Exercise A
Print the part of the passage on GPDC and neural connectivity between "Multisubject Hypothesis Testing" and "each subject separately.", inclusive.
Exercise B
Write what comes next in the passage on GPDC and neural connectivity, starting after its final sentence.

Passage provided
----------------------------------------
The main advantage of GPDC remains in its interpretability as a measure of strength of connectivity between neural structures. The square modulus of GPDC value from j‐th time series by i‐th series can be understood intuitively as the proportion of the power spectra of the j‐th time series, which is sent to the i‐th series considering the effects of the other series. Furthermore, it can be shown to be a factor in the decomposition of the coherence in the bivariate case and of partial coherence in the multivariate case. Hence, zero GPDC (π _ij(λ) = 0) can be interpreted as absence of functional connectivity from the j‐th structure to the i‐th structure at frequency λ and high GPDC, near one, indicates strong connectivity between the structures.

In the literature there are also other measures of neural connectivity in the frequency domain. For instance, directed transfer function (DTF) and relative power contribution (RPC) have been used for the analysis of EEG [Kaminski et al., 2001] and fMRI [Yamashita et al., 2005], respectively. However, in the bivariate case, GPDC, DTF, and RPC are all equivalent in the sense that when one of them is zero the others are also zero. The difference becomes evident in the multivariate case when PDC is the frequency domain counterpart of Granger causality in time domain [Lütkepohl, 1993; Baccalá and Sameshima, 2001]. Actually, DTF and RPC are not able to distinguish between direct and indirect pathways linking different structures; thus they do not provide the multivariate relationships from a partial perspective.

To provide a common comparative picture PDC's properties are contrasted to those of other connectivity methods in Table I.

Table I.

Comparison between connectivity models

	Frequency specification	Intensity interpretation	Directionality	Partial relationship
Pearson correlation	No	Yes	No	No
Granger causality test	No	No	Yes	Yes
Coherence	Yes	Yes	No	No
Partial coherence	Yes	Yes	No	Yes
PDC	Yes	Yes	Yes	Yes
DTF	Yes	Yes	Yes	No
RPC	Yes	Yes	Yes	No

Multisubject Hypothesis Testing Using Bootstrap

Most fMRI studies are based on multiple subject analysis for inference about the population. Because of its robustness against outliers (which are common in medical studies), the median GPDC coefficient across subjects is an attractive group statistic. However, the distribution of the median GPDC's across subjects under the null hypothesis of zero GPDC in specific frequencies is difficult to obtain mainly because magnetic resonance noise is non‐Gaussian [Wink and Roerdink, 2006] and the number of subjects in fMRI experiments is usually small. In this case, results about asymptotic distribution of quantiles are not adequate. Thus, we suggest the following bootstrap algorithm to obtain the statistical significance of the group GPDC statistic:

• Step 1: Fit VAR models for the BOLD time series of each subject separately.
----------------------------------------
Information shown
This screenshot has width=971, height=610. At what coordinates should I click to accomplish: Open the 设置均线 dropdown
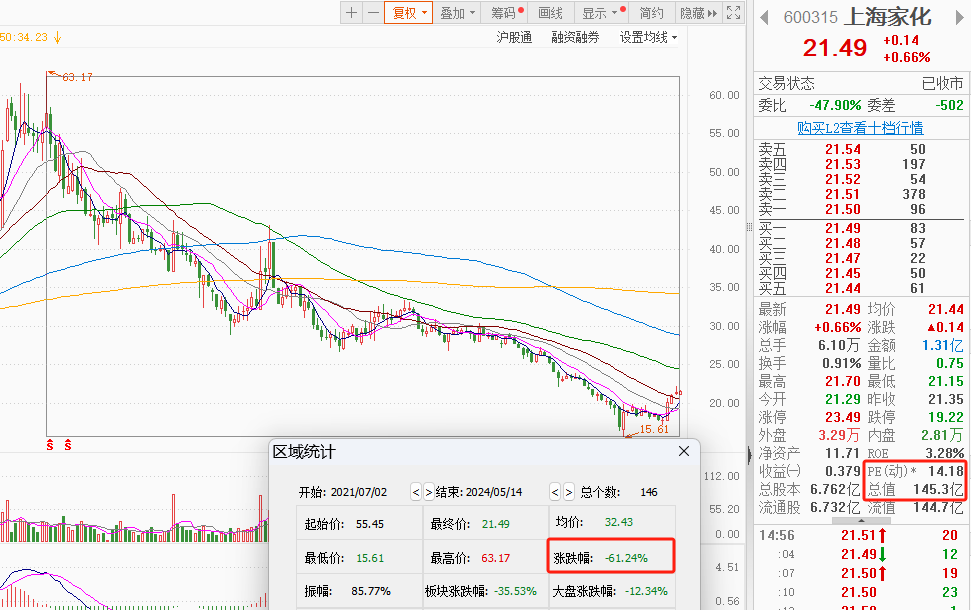(647, 37)
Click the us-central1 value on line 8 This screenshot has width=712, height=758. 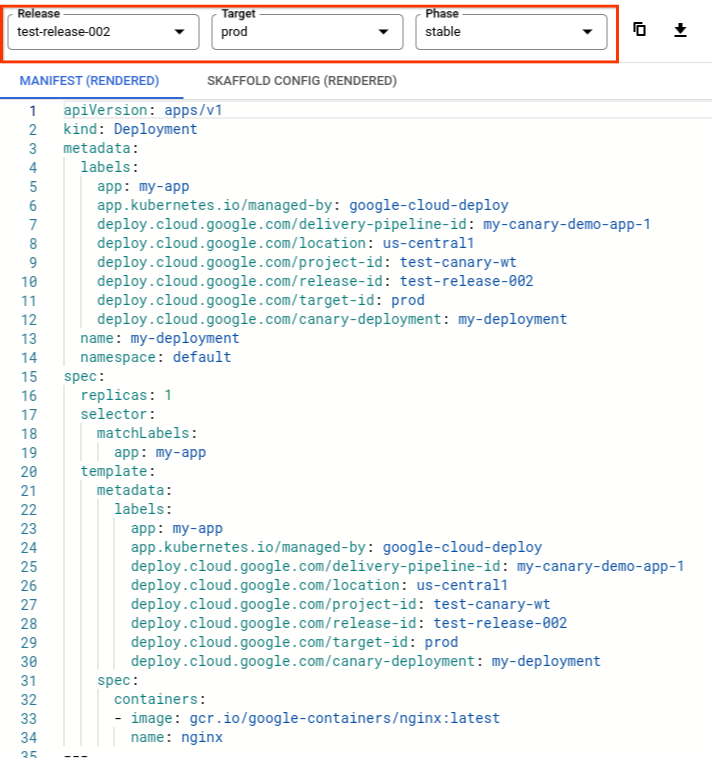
----------------------------------------
Task response A
Multisubject Hypothesis Testing Using Bootstrap

Most fMRI studies are based on multiple subject analysis for inference about the population. Because of its robustness against outliers (which are common in medical studies), the median GPDC coefficient across subjects is an attractive group statistic. However, the distribution of the median GPDC's across subjects under the null hypothesis of zero GPDC in specific frequencies is difficult to obtain mainly because magnetic resonance noise is non‐Gaussian [Wink and Roerdink, 2006] and the number of subjects in fMRI experiments is usually small. In this case, results about asymptotic distribution of quantiles are not adequate. Thus, we suggest the following bootstrap algorithm to obtain the statistical significance of the group GPDC statistic:

• Step 1: Fit VAR models for the BOLD time series of each subject separately.

Task response B
• Step 2: Obtain the VAR coefficient estimates and residuals for each subject.

• Step 3: For each frequency, calculate the GPDC estimates [see Eq. (7)].

• Step 4: Obtain the median GPDC across subjects at each frequency (observed GPDC).

• Step 5: For each subject, resample the residuals (random sampling with replacement) obtained in Step 2.

• Step 6: To test each influence from time series j to i, assume a model where the VAR coefficients a ${}_{\mathit{\text{ij}}}^{\mathit{\text{(l)}}}$, l = 1,…,p (i.e., all coefficients related to time series j causing i) are 0. The other VAR coefficients remain as originally estimated by least squares in Step 2. Basically, this step consists of assuming a model under the assumption of no Granger causality from time series j to i, and thus can be used to generate bootstrap samples under the null hypothesis.

• Step 7: By using the resampled residuals obtained in Step 5, and the model specified in Step 6, simulate a bootstrap multivariate time series (note that this procedure generates time series under the null hypothesis of no “causality” from time series j to i).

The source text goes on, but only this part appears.